CppLexicalScanner Repository

Contains Tokenizer and SemiExpression classes

Quick Status

Code functions correctly

no known defects

Demonstration code

yes

Documentation

yes

Test cases

no but planned

Static library

no but planned

Build requires

C++17 option

Planned design changes

None

Fig 1. Tokenizer Output

Fig 2. SemiExpression Output

1.0 Contents

CppLexicalScanner has two packages: Tokenizer and SemiExp. Tokenizer extracts words from a stream (file or string). Whitespace is always a token boundary, but there are a number of other events that cause ending token character collection:

Whitespace
text-punctuator boundary
comment boundary
quoted string boundary
quoted char boundary
encountering a character that is specified to be a one-character token
beginning and ending a pair of characters specified to be a two-character token

It optionally removes both C style and C++ style comments. Removal is the default.

Tokenizer is implemented using the "State Pattern".

SemiExp collects token sequences that are useful for detecting a single gramatical construct. It uses terminator tokens to end its token collection. Those are: "{", "}", ";", and "\n" when its collection starts with "#".

SemiExp token sequences help us detect the beginning and ending of program scopes, class and function definitions, and the occurrence of compiler directives.

2.0 Operations

You can see from Fig 1. the ouput of the tokenizer.

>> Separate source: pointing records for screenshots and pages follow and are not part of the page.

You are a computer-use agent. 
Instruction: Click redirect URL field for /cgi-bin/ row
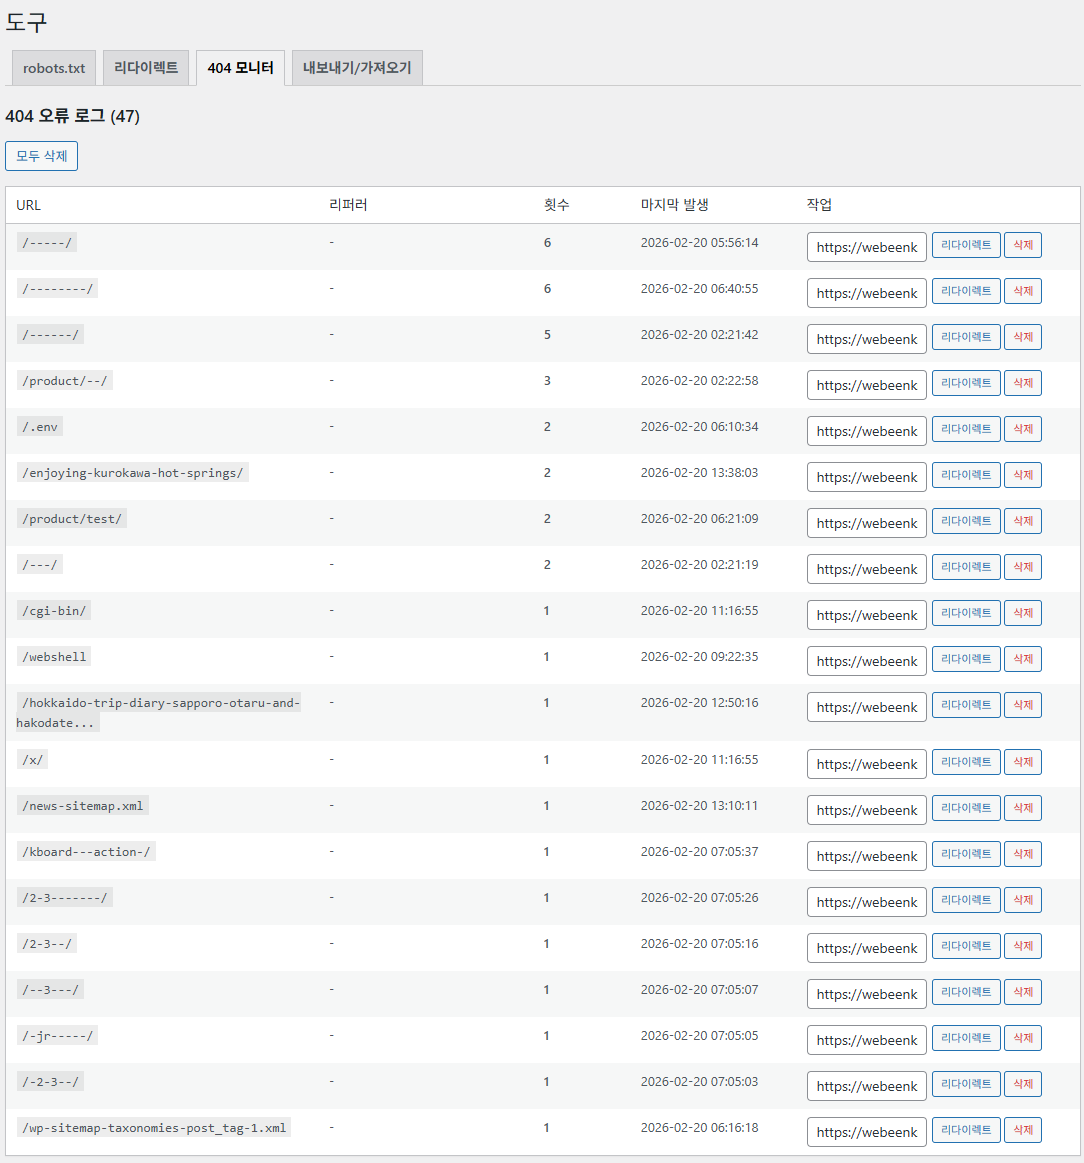(x=866, y=615)
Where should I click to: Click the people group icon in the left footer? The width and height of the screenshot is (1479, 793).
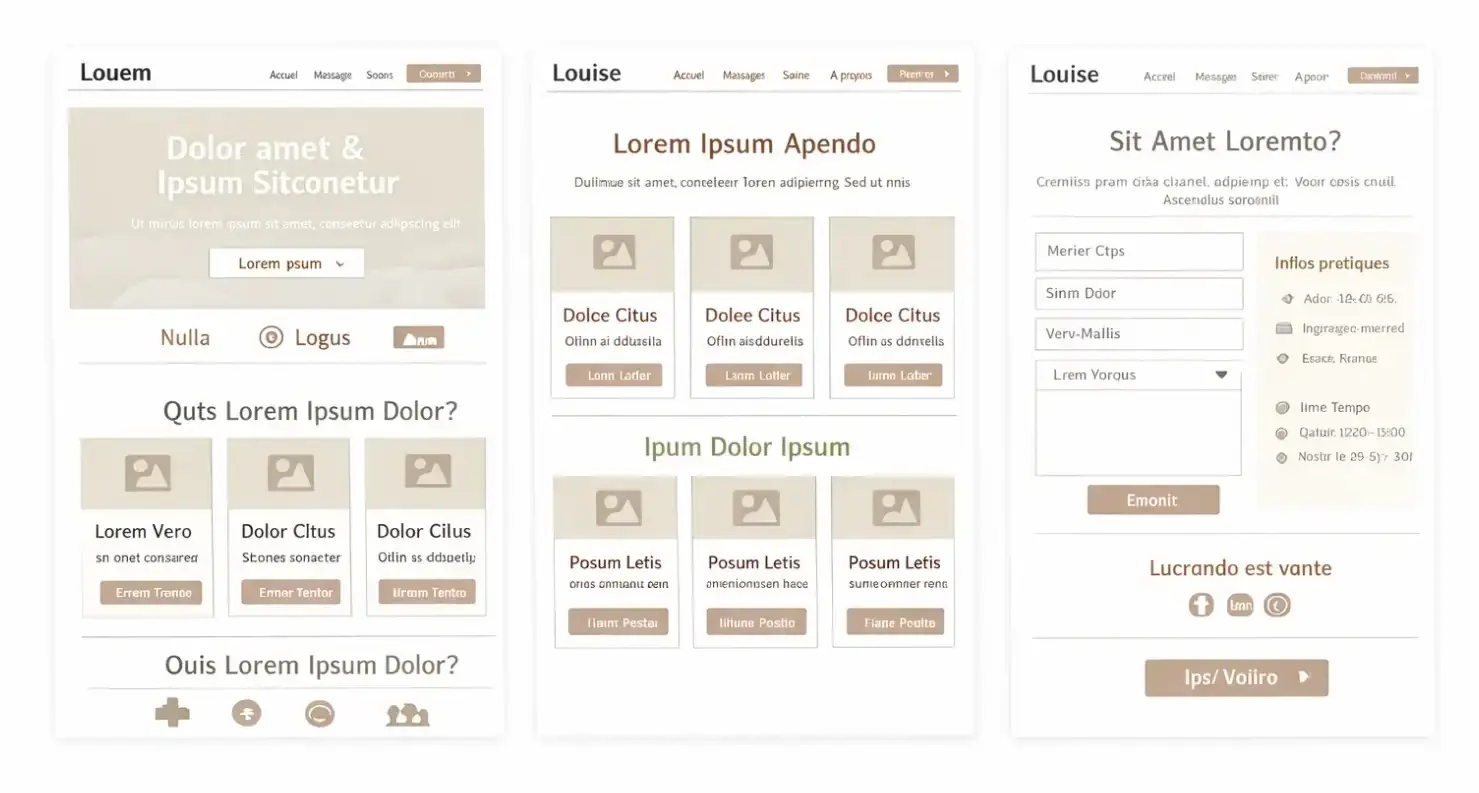(407, 714)
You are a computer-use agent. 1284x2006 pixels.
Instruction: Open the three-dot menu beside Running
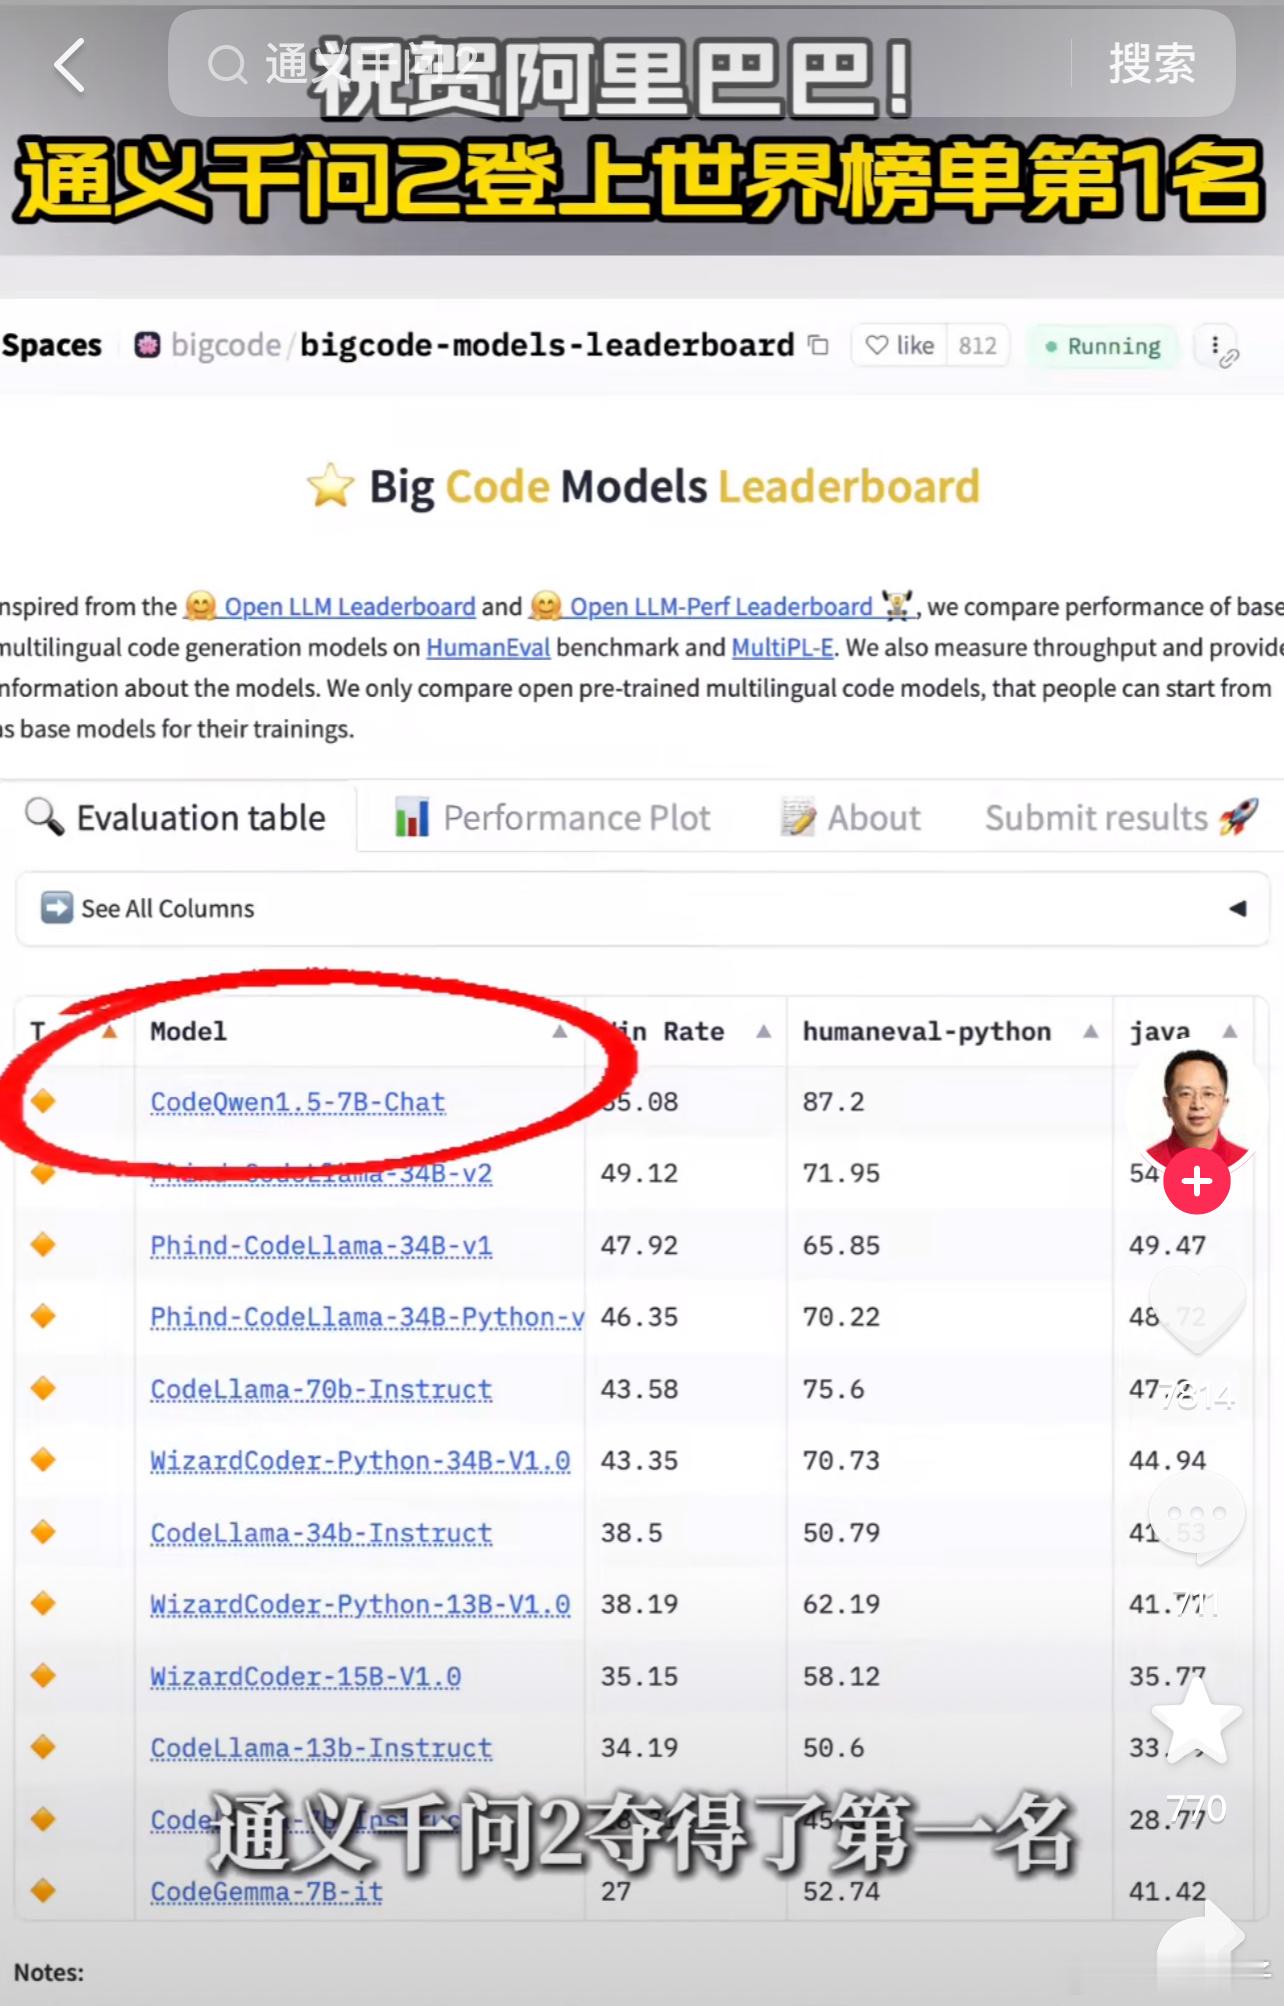pos(1216,345)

Its purpose is to remove whitespace, and apply some intricate rules to decide where in punctuation sequences to break tokens. Fortunately these rules are essentially the same for C++, C#, and Java.

The output of SemiExp groups tokens according to the rules for terminating semi-expressions, cited above. You can see from the output that these token collections are just the right size for parsing programming language grammatical constructs.

3.0 Build

CppLexicalScanner was built with Visual Studio Community Edition - 2019, and tested on Windows 10.

4.0 Status

Tokenizer and SemiExp are both used in CppParser and CppCodeAnalyzer. I've used these facilities in my own code analysis work, and have, for several years, assigned projects to Computer Engineering classes that require their use. Also, several of my doctoral advisees used them as part of their research activities. These facilities have no known defects.